Last year, both nearby Buffalo and more sophisticated Boston witnessed a 67 percent increase in murder rates. ABC’s Jørgen Wouters says firearms kill 35,000 people every year in the U.S., well ahead of 36 of the world's wealthiest nations in murders, suicides and accidents.

The United States is unique. a recent U.S. Centers for Disease Control and Prevention study says. It has the highest overall firearm mortality rate, a high proportion of homicides that are the result of a firearm injury, and the highest proportion of suicides that result from firearm injury.

People typically associate weapons of mass destruction with the kind of powerful nuclear bombs that the U.S. dropped on Hiroshima and Nagasaki.
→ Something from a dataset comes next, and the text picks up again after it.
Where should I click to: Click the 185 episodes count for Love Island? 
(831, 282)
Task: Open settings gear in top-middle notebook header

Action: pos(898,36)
In Hiroshima, an estimated 45 000 people perished on the first day and a further 19 000 during the next four months from a total population of 250 000. In Nagasaki, from a population of 174 000, 22 000 died on the first day and thanks to radiation, another 17 000 within four months.

Nuclear weapons may cause incredible destruction but in Africa, you will recall, a few hundred machetes were as effective a weapon in Rwanda’s terrible genocide of 1994 in which an estimated 500,000 minority Tutsi and Hutu moderates were massacred while the west silently observed.

Poverty is another weapon of mass destruction. Third world countries that cannot afford drugs readily available here, witness a daily mass obliteration of large portions of their peoples due to chronic illnesses, epidemics, famine and malnutrition.

Economic embargoes such as that currently meanly imposed by the U.S. against Cuba for 35 long years after the Bay of Pigs invasion fiasco, are weapons of mass destruction. If an embargo against Vietnam can be lifted, most favoured nation status extended to nuclear-ready China and negotiations take place with nuclear-capable North Korea, what’s up with Cuba?

We haven’t discussed automobiles or drugs yet. Motor vehicles accidents cause more deaths than all natural disasters combined. In the United States, your chances of being injured in a motor vehicle accident are better than one in a thousand. Males are twice as likely to die as females. Last year, the percentage of alcohol-related traffic fatalities in the U.S. was 40 percent, and the number of people who died in alcohol-related crashes was16, 652.

As it proudly does in so many other areas, the U.S. appears to be the current world leader in weapons of mass destruction once the definition is truly understood. Perhaps, as suggested in Michael Moore’s movie, Bowling for Columbine, it might consider modeling itself more on peace-loving Canada. And speaking of Canada, where are the Mike Pearson successors in government when we really need them?